## PAGE EXCERPT
I would stick with the marlin for now. There's no point in buying a model 92 when you have a perfectly good rifle as is. After a few years consider going for a 73 or earlier winchester.


I keep hearing this said about the Rossi, but it's never happened to me in the 5 or 6 years I've been shooting CAS. Not saying you're wrong, but do I have the Miracle Rossi or something?
Anyway, I did the Steve's action job on mine a couple years after I got it and it does smooth things out, so if you get a Rossi I'd recommend getting the kit mail ordered.
 
i just started this game in 2015 and went all out buying my gear in 38/357
vaqueros and uberti 73
i was thinking volume shooting just like ipsc.....i was wrong

then i realized that this game is not like ipsc , people get your empty brass, after all the stages
45lc may be the right choice
so i shot a couple of wild bunch match and really liked it .....guess what in WB match the rifle is .40 or larger

so if you buy , get something you can do both and you will like it

Filthy Phil
 
i just started this game in 2015 and went all out buying my gear in 38/357
vaqueros and uberti 73
i was thinking volume shooting just like ipsc.....i was wrong

then i realized that this game is not like ipsc , people get your empty brass, after all the stages
45lc may be the right choice
so i shot a couple of wild bunch match and really liked it .....guess what in WB match the rifle is .40 or larger

so if you buy , get something you can do both and you will like it

Filthy Phil

Yes you get your brass back but for me that wasn't why I went with .38's.......I fire thousands of rounds in practice and in my neck of the woods the cost of reloading .38 is much cheaper than .45's.

Kind of depends how deep your pockets are I guess.

## INSTRUCTIONS
[A] Answer these about the shooting forum thread, one line each:
(i) For how many years has the poster who asks about "the Miracle Rossi" been shooting CAS?
(ii) In what year did the poster with the vaqueros and uberti 73 start this game?
(iii) What caliber must the rifle be in a wild bunch match?
[B] Set down, word for word, everything in the shooting forum thread from "I would stick" down to "kit mail ordered.".

## EXTRACTED DATA
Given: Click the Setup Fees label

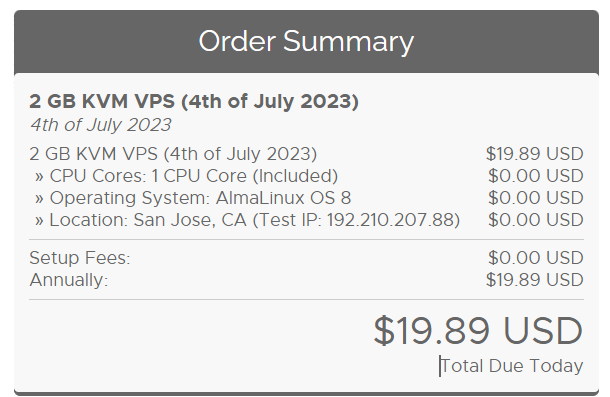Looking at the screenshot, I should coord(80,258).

---

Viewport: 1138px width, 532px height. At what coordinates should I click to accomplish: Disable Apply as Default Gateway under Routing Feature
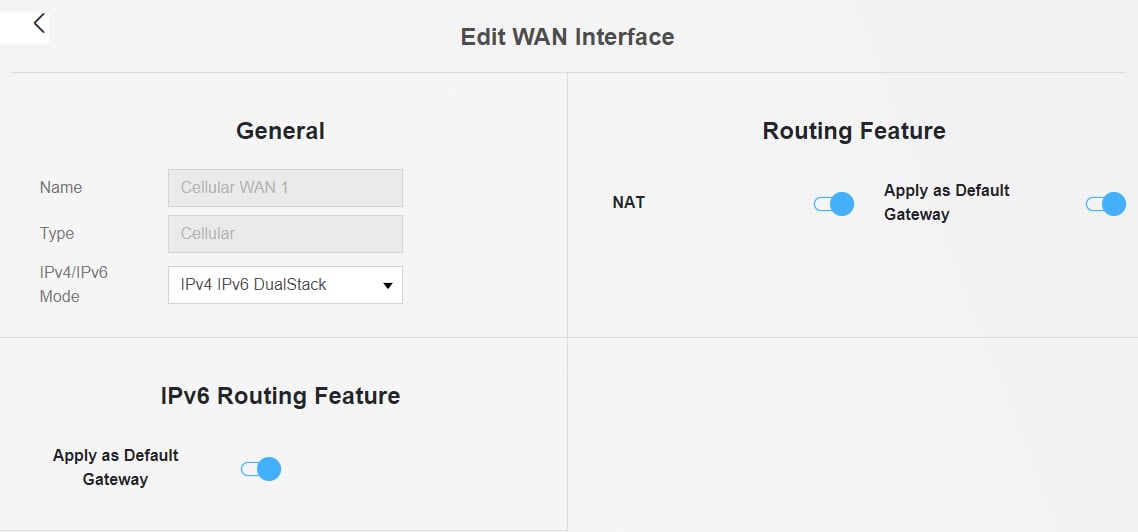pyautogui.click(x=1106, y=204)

## ANSWERS BELOW
[A]
(i) 5 or 6 years
(ii) 2015
(iii) .40 or larger

[B]
I would stick with the marlin for now. There's no point in buying a model 92 when you have a perfectly good rifle as is. After a few years consider going for a 73 or earlier winchester.


I keep hearing this said about the Rossi, but it's never happened to me in the 5 or 6 years I've been shooting CAS. Not saying you're wrong, but do I have the Miracle Rossi or something?
Anyway, I did the Steve's action job on mine a couple years after I got it and it does smooth things out, so if you get a Rossi I'd recommend getting the kit mail ordered.